BRIN ingin kawasan percontohan itu menghasilkan model pertanian terpadu yang paling sesuai untuk diterapkan di lahan bekas tambang.

"Kita tidak ingin sekedar membuktikan bahwa ternak dapat dipelihara di lahan bekas tambang. Yang lebih penting adalah mengetahui model seperti apa yang tepat," kata Santoso dalam diskusi yang diikuti secara daring dari Jakarta, Kamis.

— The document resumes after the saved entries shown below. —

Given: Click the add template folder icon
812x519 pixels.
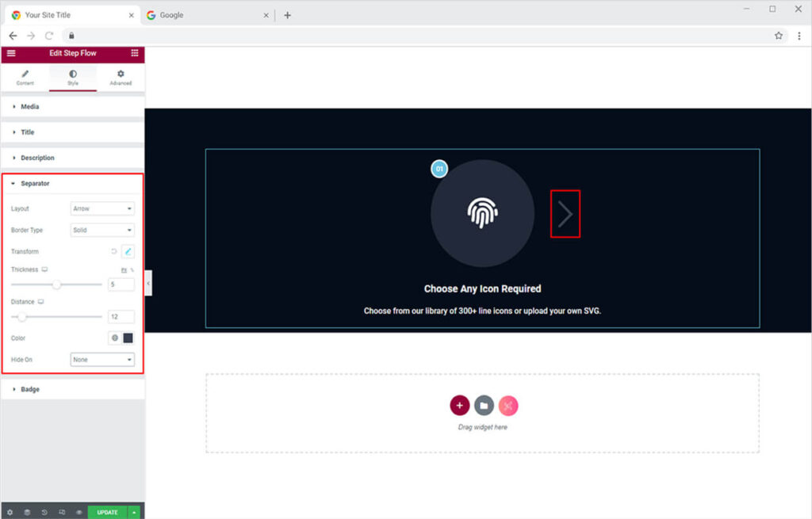Looking at the screenshot, I should (484, 406).
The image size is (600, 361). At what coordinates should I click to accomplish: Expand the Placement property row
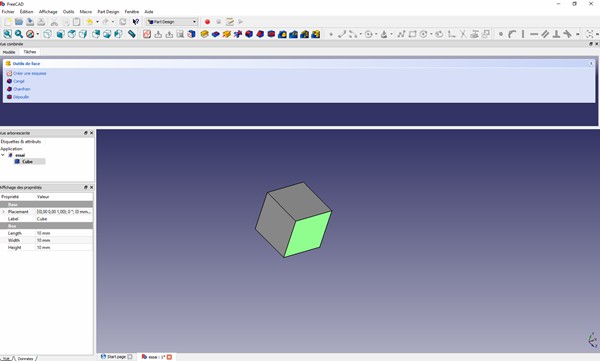(x=3, y=211)
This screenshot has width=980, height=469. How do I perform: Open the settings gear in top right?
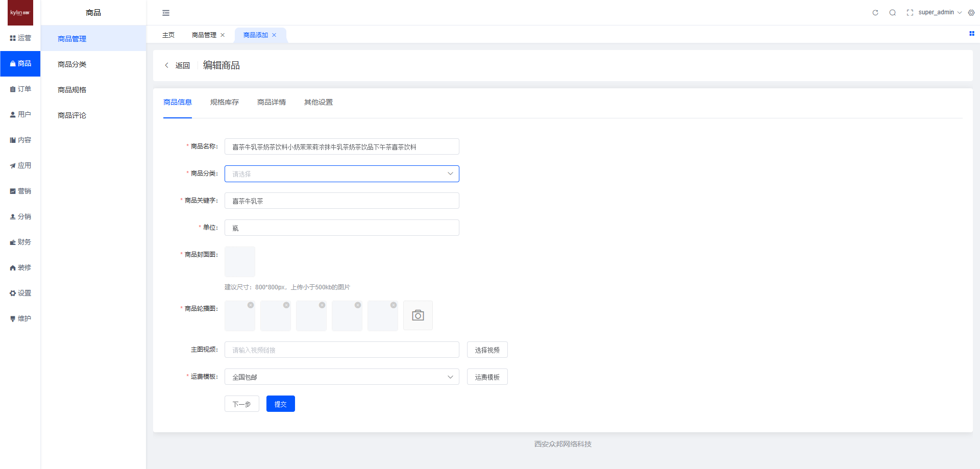(x=971, y=13)
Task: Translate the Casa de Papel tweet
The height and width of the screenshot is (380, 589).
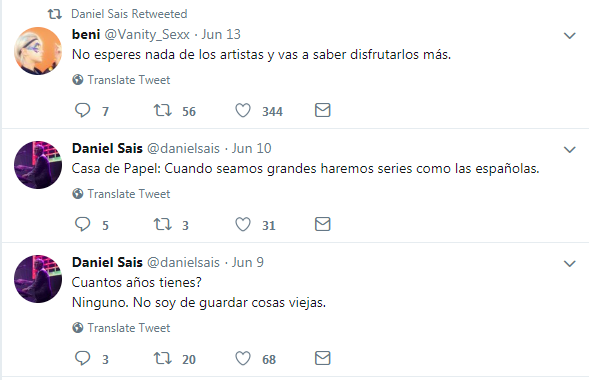Action: tap(121, 194)
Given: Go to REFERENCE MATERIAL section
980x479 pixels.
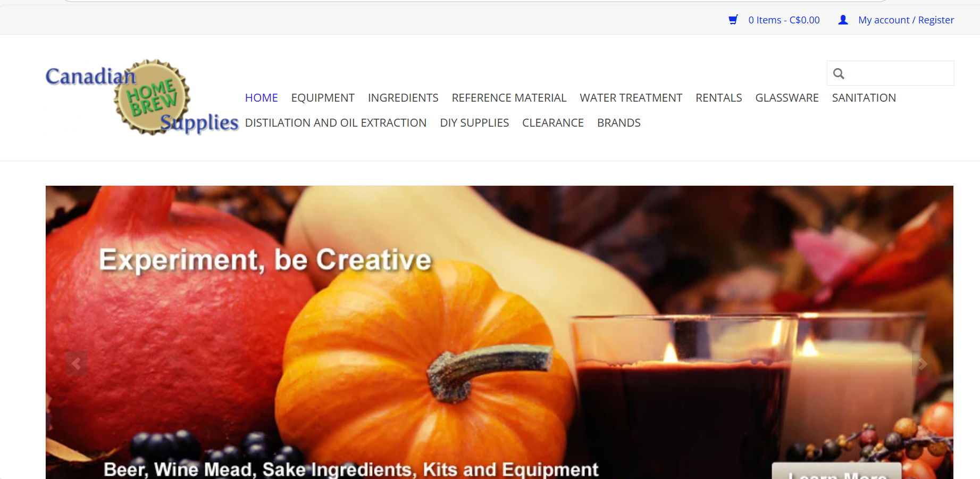Looking at the screenshot, I should tap(509, 98).
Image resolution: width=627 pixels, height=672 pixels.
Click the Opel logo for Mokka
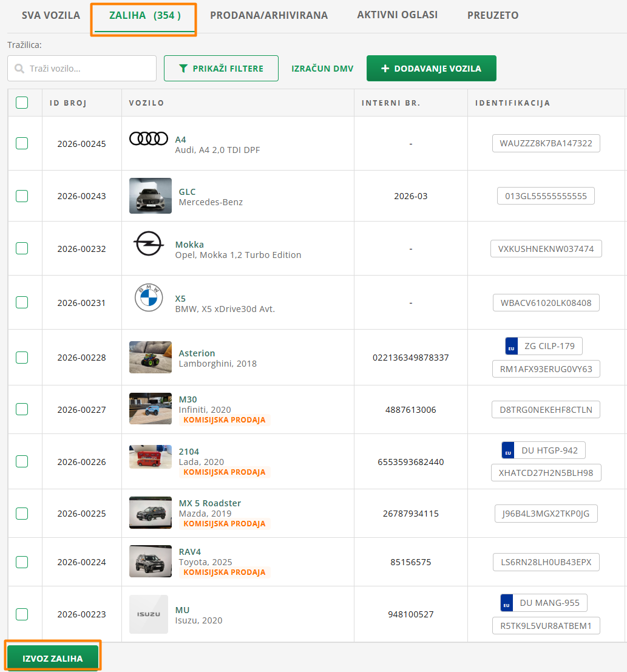(x=149, y=244)
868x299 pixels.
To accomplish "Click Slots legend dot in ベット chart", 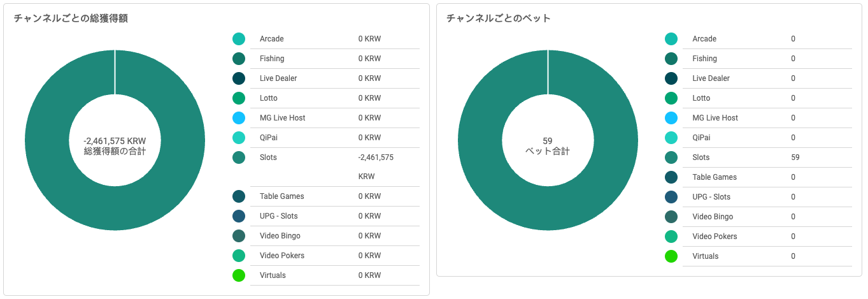I will (x=671, y=157).
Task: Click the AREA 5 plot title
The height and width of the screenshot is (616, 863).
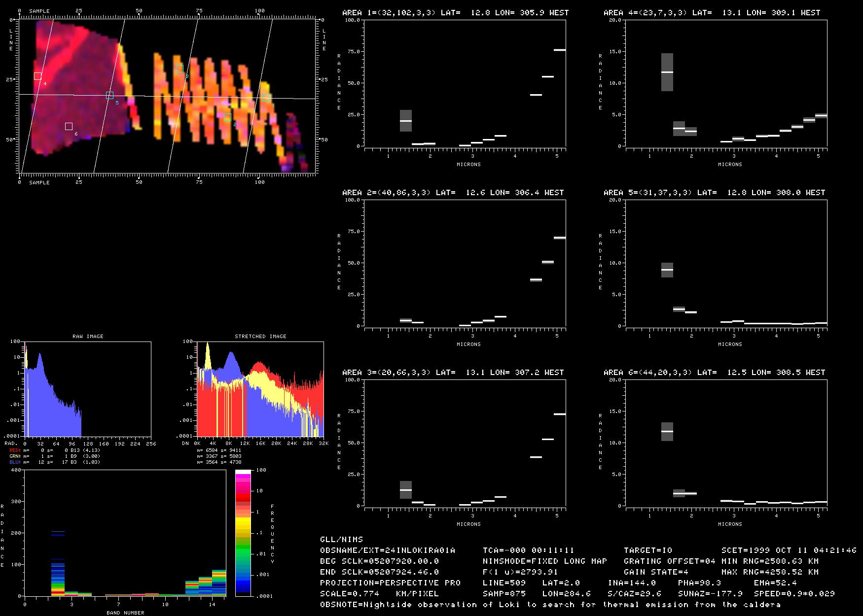Action: (714, 193)
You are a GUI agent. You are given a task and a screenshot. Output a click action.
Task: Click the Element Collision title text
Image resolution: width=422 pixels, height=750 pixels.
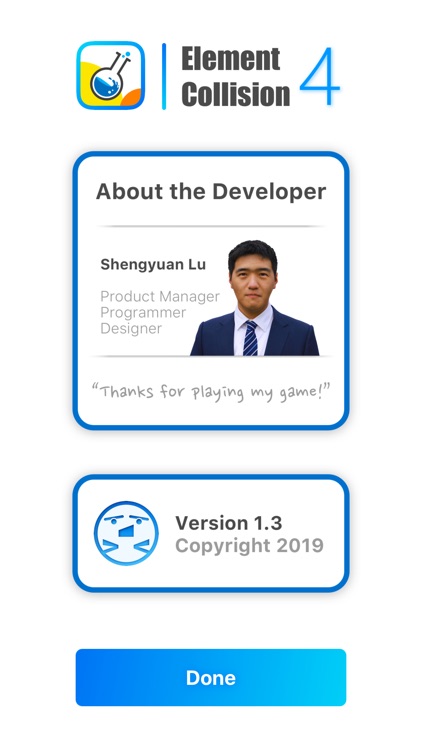point(235,77)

Produksi Pangan Lokal Baru Penuhi 38 Persen Kebutuhan

BRIN juga menyoroti kemampuan produksi pangan di Kalimantan Timur yang dinilai masih sangat kurang untuk memenuhi kebutuhan gizi masyarakat setempat.

Peneliti Ahli Utama Pusat Riset Peternakan BRIN Sindu Akhadiarto menyebut produksi beras lokal pada tahun lalu baru mampu memenuhi sekitar 38 persen dari keseluruhan kebutuhan masyarakat.

Kehadiran IKN diperkirakan semakin meningkatkan kebutuhan pangan sehingga kapasitas produksi pangan di Kalimantan Timur perlu diperkuat.

Sindu menilai pemanfaatan lahan bekas tambang dapat menjadi salah satu pilihan untuk meningkatkan produksi pangan di wilayah tersebut.

"Jadi apalagi nanti ada IKN. Jadi alangkah baiknya kalau kita bisa memanfaatkan lahan bekas tambang," kata Sindu.

ATP Integrasikan Peternakan hingga Perikanan

Pembangunan kawasan percontohan ATP di lahan bekas tambang direncanakan menggunakan konsep circular bioeconomy dengan mengintegrasikan sejumlah sektor produksi pangan.

Sektor yang akan dikembangkan secara terpadu meliputi peternakan, perikanan, hortikultura, dan tanaman pangan.

Menurut Sindu, salah satu potensi yang dapat dimanfaatkan adalah lubang bekas galian tambang batu bara atau void.

Air di lubang bekas tambang tersebut disebut sangat jernih sehingga berpotensi digunakan untuk kegiatan budi daya perikanan.

Ikan patin menjadi salah satu komoditas yang dinilai berpotensi dibudidayakan dengan memanfaatkan air di void tersebut.

Pengembangan ATP diharapkan dapat dilakukan melalui kolaborasi antara BRIN, pemerintah daerah, dan perusahaan pertambangan.

Melalui kolaborasi tersebut, Sindu berharap kawasan ATP di lahan bekas tambang dapat berkembang menjadi mesin biologis yang mendorong kemandirian pangan nasional sekaligus menopang kebutuhan pangan IKN pada masa mendatang.